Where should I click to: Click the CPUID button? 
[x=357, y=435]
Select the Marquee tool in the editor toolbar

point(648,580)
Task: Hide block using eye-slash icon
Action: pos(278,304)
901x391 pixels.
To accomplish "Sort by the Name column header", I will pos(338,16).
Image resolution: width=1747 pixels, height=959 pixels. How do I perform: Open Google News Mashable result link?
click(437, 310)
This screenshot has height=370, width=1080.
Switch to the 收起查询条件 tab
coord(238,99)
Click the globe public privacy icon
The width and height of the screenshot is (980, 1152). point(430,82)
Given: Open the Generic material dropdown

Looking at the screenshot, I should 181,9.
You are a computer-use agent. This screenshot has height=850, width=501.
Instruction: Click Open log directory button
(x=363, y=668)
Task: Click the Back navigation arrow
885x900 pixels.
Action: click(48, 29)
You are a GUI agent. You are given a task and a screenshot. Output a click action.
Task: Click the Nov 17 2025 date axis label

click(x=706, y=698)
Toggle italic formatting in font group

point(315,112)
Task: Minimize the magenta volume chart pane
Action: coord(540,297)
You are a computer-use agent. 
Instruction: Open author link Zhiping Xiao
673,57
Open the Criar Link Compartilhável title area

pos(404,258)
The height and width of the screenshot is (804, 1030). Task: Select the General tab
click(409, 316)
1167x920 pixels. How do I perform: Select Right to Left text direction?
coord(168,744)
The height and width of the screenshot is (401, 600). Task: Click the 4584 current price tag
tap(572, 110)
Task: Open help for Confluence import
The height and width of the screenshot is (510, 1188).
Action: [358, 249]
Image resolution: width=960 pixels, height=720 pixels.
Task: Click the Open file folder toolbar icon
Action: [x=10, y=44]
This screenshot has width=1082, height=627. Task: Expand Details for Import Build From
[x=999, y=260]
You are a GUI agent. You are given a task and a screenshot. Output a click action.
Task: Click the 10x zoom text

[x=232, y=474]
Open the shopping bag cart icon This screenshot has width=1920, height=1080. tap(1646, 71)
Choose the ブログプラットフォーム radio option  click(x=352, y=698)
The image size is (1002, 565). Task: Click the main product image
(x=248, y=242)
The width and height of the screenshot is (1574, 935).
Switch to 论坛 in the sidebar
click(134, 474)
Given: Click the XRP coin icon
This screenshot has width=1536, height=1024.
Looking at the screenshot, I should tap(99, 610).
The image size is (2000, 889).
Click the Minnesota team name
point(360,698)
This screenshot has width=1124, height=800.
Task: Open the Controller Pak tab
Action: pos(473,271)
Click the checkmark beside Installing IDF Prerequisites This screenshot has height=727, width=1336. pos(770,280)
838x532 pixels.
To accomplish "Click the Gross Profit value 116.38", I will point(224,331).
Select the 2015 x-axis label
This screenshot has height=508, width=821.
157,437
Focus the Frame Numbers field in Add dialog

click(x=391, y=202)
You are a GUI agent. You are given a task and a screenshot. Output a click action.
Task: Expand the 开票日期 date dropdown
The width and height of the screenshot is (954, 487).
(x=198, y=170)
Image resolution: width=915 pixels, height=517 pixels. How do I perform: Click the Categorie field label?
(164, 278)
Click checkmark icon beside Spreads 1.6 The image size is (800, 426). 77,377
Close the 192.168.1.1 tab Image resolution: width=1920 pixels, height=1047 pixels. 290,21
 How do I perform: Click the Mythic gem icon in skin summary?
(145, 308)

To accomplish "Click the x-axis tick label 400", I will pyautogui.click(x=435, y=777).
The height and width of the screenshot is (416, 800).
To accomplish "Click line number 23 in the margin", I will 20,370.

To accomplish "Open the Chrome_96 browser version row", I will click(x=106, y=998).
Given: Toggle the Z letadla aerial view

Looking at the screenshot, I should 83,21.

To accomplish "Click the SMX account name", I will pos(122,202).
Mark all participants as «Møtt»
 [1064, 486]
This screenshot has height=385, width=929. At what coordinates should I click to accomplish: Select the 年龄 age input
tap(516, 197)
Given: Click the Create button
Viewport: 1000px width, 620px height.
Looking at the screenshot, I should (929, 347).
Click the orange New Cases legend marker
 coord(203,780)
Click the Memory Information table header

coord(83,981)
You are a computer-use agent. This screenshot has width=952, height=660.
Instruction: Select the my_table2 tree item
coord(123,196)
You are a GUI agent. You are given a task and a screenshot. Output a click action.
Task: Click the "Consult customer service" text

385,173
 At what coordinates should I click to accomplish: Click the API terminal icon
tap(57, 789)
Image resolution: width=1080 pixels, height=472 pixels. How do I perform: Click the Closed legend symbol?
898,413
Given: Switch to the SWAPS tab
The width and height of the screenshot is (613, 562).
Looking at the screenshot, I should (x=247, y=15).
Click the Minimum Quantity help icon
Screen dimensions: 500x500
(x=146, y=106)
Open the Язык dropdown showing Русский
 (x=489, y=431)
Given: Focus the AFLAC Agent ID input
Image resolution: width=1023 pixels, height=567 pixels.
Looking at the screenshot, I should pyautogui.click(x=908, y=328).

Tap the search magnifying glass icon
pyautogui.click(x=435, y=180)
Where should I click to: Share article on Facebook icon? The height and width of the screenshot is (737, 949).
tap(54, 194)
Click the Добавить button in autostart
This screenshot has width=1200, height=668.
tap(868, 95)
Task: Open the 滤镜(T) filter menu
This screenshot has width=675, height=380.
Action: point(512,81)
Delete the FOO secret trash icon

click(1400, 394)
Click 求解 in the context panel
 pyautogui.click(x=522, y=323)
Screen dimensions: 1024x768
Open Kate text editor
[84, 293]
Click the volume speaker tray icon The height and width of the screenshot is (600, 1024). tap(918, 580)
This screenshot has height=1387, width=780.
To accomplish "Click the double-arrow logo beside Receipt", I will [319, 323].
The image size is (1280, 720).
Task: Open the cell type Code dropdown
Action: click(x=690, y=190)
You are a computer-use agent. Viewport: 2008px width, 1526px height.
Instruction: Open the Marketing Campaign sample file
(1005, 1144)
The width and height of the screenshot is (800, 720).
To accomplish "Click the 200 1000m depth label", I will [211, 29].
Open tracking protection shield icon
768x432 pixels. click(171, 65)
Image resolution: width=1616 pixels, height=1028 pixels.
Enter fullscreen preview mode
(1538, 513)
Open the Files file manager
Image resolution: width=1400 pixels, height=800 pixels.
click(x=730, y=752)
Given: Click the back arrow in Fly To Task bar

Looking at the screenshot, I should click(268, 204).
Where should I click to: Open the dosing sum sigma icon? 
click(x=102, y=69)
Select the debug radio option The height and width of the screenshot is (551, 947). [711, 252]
************
Find the string "radio" in the entries above and return each line that holds it.

_The answer_:
Choose the ブログプラットフォーム radio option  click(x=352, y=698)
Select the debug radio option The height and width of the screenshot is (551, 947). [711, 252]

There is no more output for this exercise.